Les campagnes publicitaires de plusieurs entreprises de génotypage « grand public » promettent aux consommateurs une véritable introspection génétique qui livrera les secrets de leurs origines et de leur futur. Un double voyage « initiatique » dans le temps où la plus grande vigilance s’impose quant à l’utilisation et la dissémination du patrimoine génétique humain.
L’utilisation des données génétiques à des fins généalogiques
L’établissement de la séquence complète de l’ADN du génome humain, a été le terreau favorable à l’éclosion d’une généalogie (science de la filiation) conduite au niveau moléculaire et souvent qualifiée, improprement, de généalogie « génétique ». L’engouement que ces techniques a déclenché tient au fait qu’elles permettent d’identifier des parents éloignés qui partagent des particularités génétiques communes. Mais à quel prix ?
L’analyse des génomes, effectuée par les entreprises de génotypage, est réalisée à partir d’un échantillon de salive collecté sur un écouvillon et à partir duquel un profil de marqueurs de l’ADN des cellules buccales (qui est identique à celui de toutes les autres cellules somatiques humaines) est établi et comparé à celui d’une base de référence. L’ADN collecté par les entreprises, est stocké et utilisé selon leur bon vouloir, comme on peut le deviner à la lecture de leurs conditions générales d’utilisation (CGU) auxquelles le consommateur doit consentir.
Compte tenu de la manne financière extraordinaire que constituent les bases de données génétiques, il est illusoire de penser et trompeur de faire croire, que l’utilisation des données génétiques à des fins généalogiques est « anodine » et sera strictement réservée à cette activité ludique.
Les données et les informations génétiques qu’elles peuvent livrer
L’identification des marqueurs d’un individu n’est pas informative en elle-même. Les paramètres obtenus lors des analyses qualitatives et quantitatives du matériel génomique sont des données génétiques. Ce n’est que lorsque ces données sont interprétées que l’on peut en tirer des informations génétiques [1]. Les données génétiques d’un individu ne changent pas avec le temps, alors que les informations génétiques qu’elles peuvent livrer dépendent étroitement des progrès technologiques.

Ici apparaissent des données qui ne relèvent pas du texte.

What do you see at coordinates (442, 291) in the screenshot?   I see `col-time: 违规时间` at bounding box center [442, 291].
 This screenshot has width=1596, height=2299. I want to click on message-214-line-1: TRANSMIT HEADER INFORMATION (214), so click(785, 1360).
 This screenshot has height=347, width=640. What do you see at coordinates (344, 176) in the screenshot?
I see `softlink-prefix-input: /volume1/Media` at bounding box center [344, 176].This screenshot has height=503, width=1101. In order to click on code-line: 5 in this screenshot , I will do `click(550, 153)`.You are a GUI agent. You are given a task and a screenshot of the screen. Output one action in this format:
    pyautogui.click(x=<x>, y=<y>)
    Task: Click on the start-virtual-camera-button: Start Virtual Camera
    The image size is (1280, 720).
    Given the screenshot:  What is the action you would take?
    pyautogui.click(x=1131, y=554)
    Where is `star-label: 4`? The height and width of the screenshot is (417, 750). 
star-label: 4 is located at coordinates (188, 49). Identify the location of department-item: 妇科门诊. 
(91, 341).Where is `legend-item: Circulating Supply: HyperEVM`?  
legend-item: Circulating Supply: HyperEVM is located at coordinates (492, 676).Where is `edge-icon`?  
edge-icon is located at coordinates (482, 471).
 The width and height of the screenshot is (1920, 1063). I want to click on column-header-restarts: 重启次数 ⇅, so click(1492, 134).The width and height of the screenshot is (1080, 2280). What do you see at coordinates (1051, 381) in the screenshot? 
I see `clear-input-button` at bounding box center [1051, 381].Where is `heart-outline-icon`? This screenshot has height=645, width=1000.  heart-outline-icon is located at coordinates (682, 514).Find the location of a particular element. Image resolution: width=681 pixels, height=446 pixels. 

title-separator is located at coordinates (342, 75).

On assiste depuis quelques années à l’utilisation interchangeable des notions de données et d’information génétiques. Condamnable sur un plan purement sémantique, le glissement est d’autant plus déplorable qu’il dénature la qualification juridique des données et de l’information génétique, dont la pertinence et la rigueur sont essentielles à la protection adéquate des deux concepts.
Une mise à jour de la loi de bioéthique attendue
Si les collectes de données génétiques effectuées lors de tests ADN criminalistiques ou médicaux sont bien encadrées juridiquement, il n’en est pas de même pour ce qui concerne les tests à visée généalogique en accès libre sur Internet.
Une protection efficace des données génétiques contenues dans notre génome, nécessite la mise en œuvre d’outils juridiques spécifiques, différents de ceux qui régiront la protection des informations génétiques, sources de bénéfices commerciaux considérables.[2]
A l’heure où une mise à jour de la loi de bioéthique est attendue impatiemment, il est urgent de permettre aux individus d’avoir accès à leur patrimoine génétique et d’opérer, avec toute la rigueur juridique requise, une requalification des données et des informations génétiques. Celle-ci devra tenir compte des problèmes que pose la patrimonialité de l’information génétique invoquée par les entreprises de génotypage, à l’aune du principe, largement admis, de la non-patrimonialité des données génétiques humaines.
Bernard Perbal, Dr. es Sciences, Dr. en Droit
[1] B. Perbal « La nécessaire requalification juridique des données et informations génétiques » Les Petites Affiches Lextenso . LPA du 6 mai 2019 p 15
[2] Le marché des tests génétiques à l’horizon 2020 est estimé à 22 milliards de dollars.